INTERNATIONAL football was supposed to be dead. Players reportedly no longer cared. The club game ruled and the international one was viewed as a nuisance.

And then this World Cup started.

Exciting and unpredictable, it has mixed quality with the element of surprise – Costa Rica’s emergence as a genuine force taking everyone by surprise, Mexico, Chile and Colombia proving capable of living with the best. And there was also this bloke from Uruguay called Luis Suarez who bit someone.

While that incident had the potential to overshadow everything else that has gone on in Brazil, the quality of the games has ensured it didn’t. In short, we are probably watching the best World Cup there has ever been although veterans of the 1970 tournament insist it was better.

Amid all this, you wonder and worry about Ireland.
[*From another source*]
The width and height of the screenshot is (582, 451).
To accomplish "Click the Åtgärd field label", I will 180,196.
As standards rise to another level in South America, on this side of the pond, we are still trying to get our heads around how a team that went into Euro 2012 unbeaten in 14 games could since fall to 71st in the world, marginally ahead of Guam.
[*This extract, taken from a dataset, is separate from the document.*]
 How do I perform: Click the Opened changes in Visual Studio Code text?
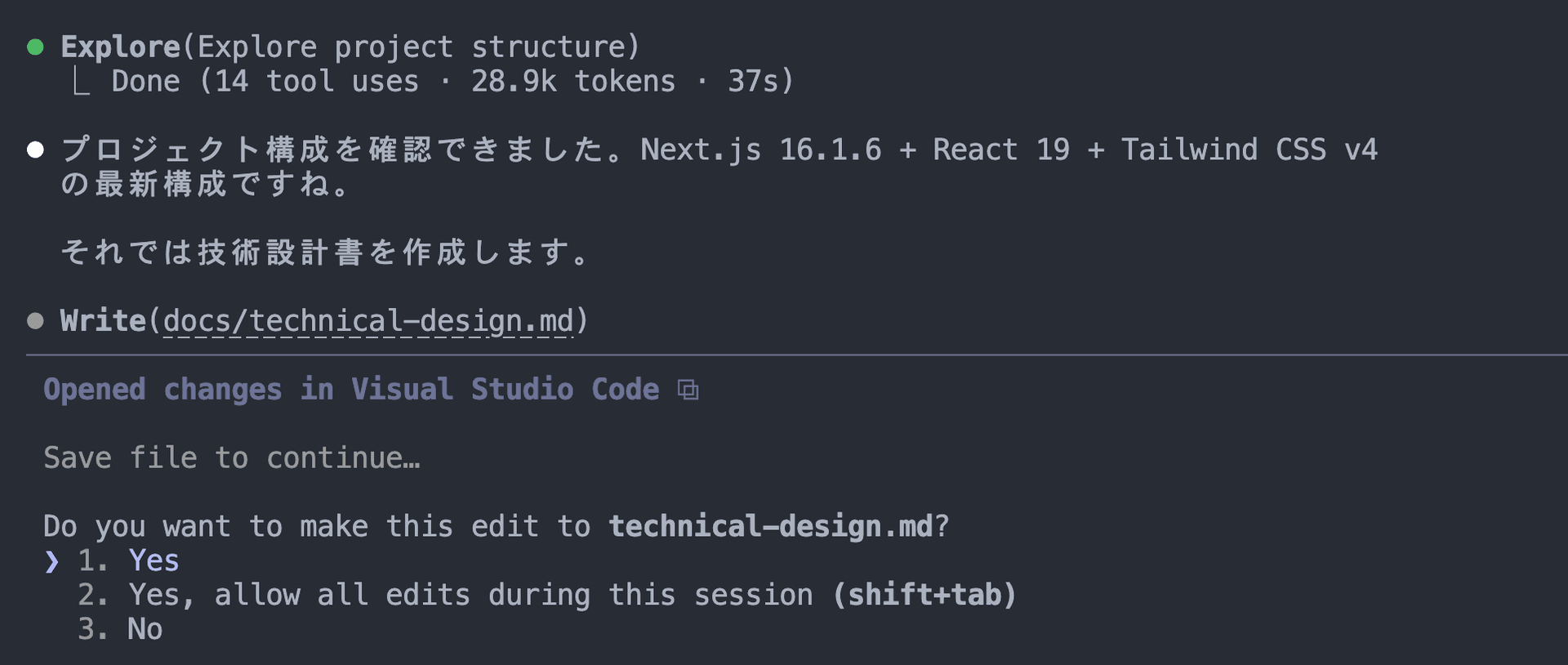tap(350, 390)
Leading into Poland we were on a high. A credible Bosnian side were beaten 1-0 at the Aviva, and in the previous 12 months Ireland had beaten Italy in Liege and drawn with Russia, the Czechs, Croatia and Slovakia.

Since then we have played 29 times, winning just eight games, against Georgia twice, the Faroe Islands twice, Kazakhstan twice, Oman and Poland, drawing 10 and losing 11. And yet we pay more for our management team than 26 of the 32 countries in this World Cup.

Recognising there is a problem within their house, the FAI have employed a roofer to put on a nice façade even though it was labourers who were required to put in the hard graft at foundation level.

It was a point subtly made by Packie Bonner last week in Dublin. Now working on a consultant basis with UEFA, Bonner was formerly the FAI’s technical director and a good one at that. He helped draw up their technical development plan, implementing structures that have resulted in a significant improvement in grass-roots coaching.

But he conceded last week that a sequel to the plan is desperately needed.

“What we put together a decade or so ago was fine for that time,” said Bonner. “But the Emerging Talent programme which was set up got players together just one day a week. That was our starting point way back when we started. But now the number of practice hours have to increase, so young players get more of a chance to develop.

“If we don’t do something like that, how are our young players going to get into the first teams of Premier League clubs? Yes, Irish players will still be signed as potential stars but that does not guarantee they will breakthrough not just at the top level but also in the academies. Our players, like it or lump it, need to get exposure to the Champions League.”

They can’t, though, because the Irish game is intrinsically linked to the English one and Premier League have no interest in doing the FAI or Irish football a favour. And why should they?

For the FAI, though, it is their job to develop the game in Ireland. And right now, they need to accept they are in a crisis, not just because of the mediocre results which have dragged us all down over the last two years but also because of the fear that the next 10 years could be just as bad.

But their questionable policy has been to pay big bucks for a big name – first Trapattoni and then O’Neill. But all they are getting is their name, not a grass-roots revolution, not an investment in Irish-based academies, not an imaginative and risky move to centrally invest in the contracts of promising young Irish players and demand they get to play in a certain style at club level in Ireland.

The reality is that since the old Lansdowne Road was demolished in 2007 and since the Staunton experiment ended horribly, Irish football has been obsessed with two things – the international manager and the Aviva Stadium.

Both have proved to be massive financial drains at a time when we desperately needed a minimum of four elite academies in different parts of the country where highly-paid and talented coaches honed their skills. That too requires huge investment but doesn’t bring with it huge glamour. A top class manager gives you that. And so does a refurbished Aviva Stadium.

But what is the point in having a nice home if you can’t afford to live in it?